На этом закончилась сорокадневная эпопея морского десанта 18-й армии.


В помощь Петрову Сталин послал из Москвы начальника Оперативного управления Генштаба генерала С.М. Штеменко и представителя Ставки маршала К.Е. Ворошилова.

После провала в роли главнокомандующего Северо-Западным направлением и организатора обороны Ленинграда Ворошилов успел «поработать» представителем Ставки на Волховском фронте. Результатом его деятельности стало постановление ГКО № 356 от 1 апреля 1942 года, в котором, в частности, говорилось:

«Ввиду просьбы т. Ворошилова он был откомандирован в феврале месяце на Волховский фронт в качестве представителя Ставки для помощи командованию фронта и пробыл там около месяца. Однако пребывание т. Ворошилова на Волховском фронте не дало желаемых результатов.

Желая еще раз дать возможность использовать свой опыт на фронтовой работе, ЦК ВКП (б) предложил т. Ворошилову взять на себя непосредственное командование Волховским фронтом. Но т. Ворошилов отнесся к этому предложению отрицательно и не захотел взять на себя ответственность за Волховский фронт, несмотря на то что этот фронт имеет сейчас решающее значение для обороны Ленинграда, сославшись на то, что Волховский фронт является трудным фронтом и не хочет провалиться на этом деле.

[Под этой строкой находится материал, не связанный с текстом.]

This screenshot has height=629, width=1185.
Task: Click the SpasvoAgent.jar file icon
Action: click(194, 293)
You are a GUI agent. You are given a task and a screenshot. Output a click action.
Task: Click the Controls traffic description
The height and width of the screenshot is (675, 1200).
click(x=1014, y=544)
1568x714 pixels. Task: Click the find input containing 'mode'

Ввиду всего изложенного ЦК ВКП (б) постановляет:

1. Признать, что т. Ворошилов не оправдал себя на порученной ему работе на фронте.

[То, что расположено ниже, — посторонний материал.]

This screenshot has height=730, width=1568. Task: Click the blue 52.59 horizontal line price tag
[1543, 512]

2. Направить т. Ворошилова на тыловую военную работу».

Однако именно на тыловой работе, где и ковалась победа, особенно требовались знания и организаторский талант. Где мог приложить свои способности безработный маршал, имевший за плечами один класс сельской школы? В производстве самолетов? Поэтому, поруководив до ноября 1942 года партизанским движением, где «лично инструктировал командиров партизанских отрядов», маршал снова «представлял» Ставку на разных фронтах, без риска «провалиться на этом деле».

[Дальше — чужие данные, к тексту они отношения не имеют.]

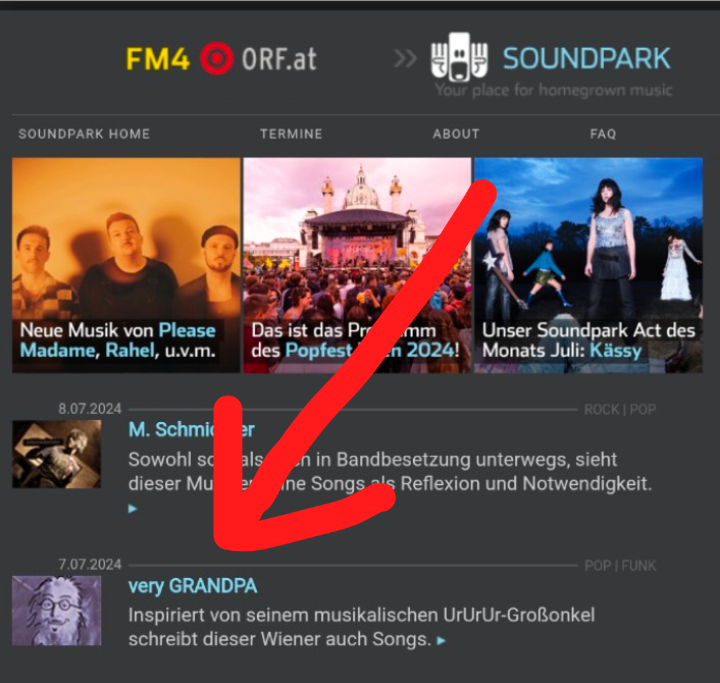The image size is (720, 683).
Task: Click the arrow below M. Schmid description
Action: click(133, 509)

Воспоминания Штеменко о деятельности Ворошилова в Крыму носят преимущественно анекдотический характер. Перво-наперво по дороге на фронт маршал («Барин у нас большой просветитель был») устроил Штеменко экзамен по оперному искусству и литературе: «Рискуя оконфузиться перед К.Е. Ворошиловым, я тем не менее рассказал ему все это без утайки. Мой собеседник сочувственно улыбнулся и заметил только, что музыка всегда украшает жизнь, делает человека лучше. «Экзамен» по литературе прошел более успешно». По вечерам: «Климент Ефремович просил обычно Китаева читать вслух что-нибудь из Чехова или Гоголя. Чтение продолжалось час-полтора. Китаев читал хорошо (самое подходящее занятие для полковника на войне!), и на лице Ворошилова отражалось блаженство».

Прибыв на Керченский плацдарм, «виднейший организатор Вооруженных Сил», как было у наших маршалов заведено, сразу поперся на передовую: «Неугомонный Климент Ефремович не ограничился только тем, что услышал от командиров корпусов и увидел сам с их НП. Он рвался в окопы, на передний край, хотя, по правде говоря, делать ему там было нечего. Отговорить его от этого не удавалось.

— Никогда под пулями не кланялся и врага не боялся, — парировал он все наши доводы. — А если кто считает, что там и без нас обойдутся, может со мной не ходить.

После этого попробуй задержаться на НП или в штабе. Все, конечно, пошли в дивизии и полки первого эшелона».

Орел, Климент Ефремович! Но разве в том состоит доблесть полководца? Пулям не кланяется, врагов не боится, а взять на себя ответственность — слабо. Такому и отделение доверить нельзя.

Вот маршал курирует Ленинградский фронт: идет вслед за танком по льду Невы, дабы наглядно убедиться, что лед вес танка не выдержит. Убедился: танк утонул. Картину с восхищением наблюдал офицер-пограничник А.П. Козлов: «Враг обстреливает район, но Ворошилов, наблюдая за полем боя, словно и не замечает близких разрывов. Убит стоявший неподалеку полковник. Даже и после этого маршал не счел нужным уйти… На Ладоге о Клименте Ефремовиче ходили легенды. Рассказывали, что еще в 1941 году, будучи командующим Ленинградским фронтом, Ворошилов, чтобы предотвратить отход отдельных наших пехотных подразделений на направлении главного удара немцев, бросился с группой офицеров наперерез отступавшим и тем самым восстановил положение, предотвратил прорыв фронта».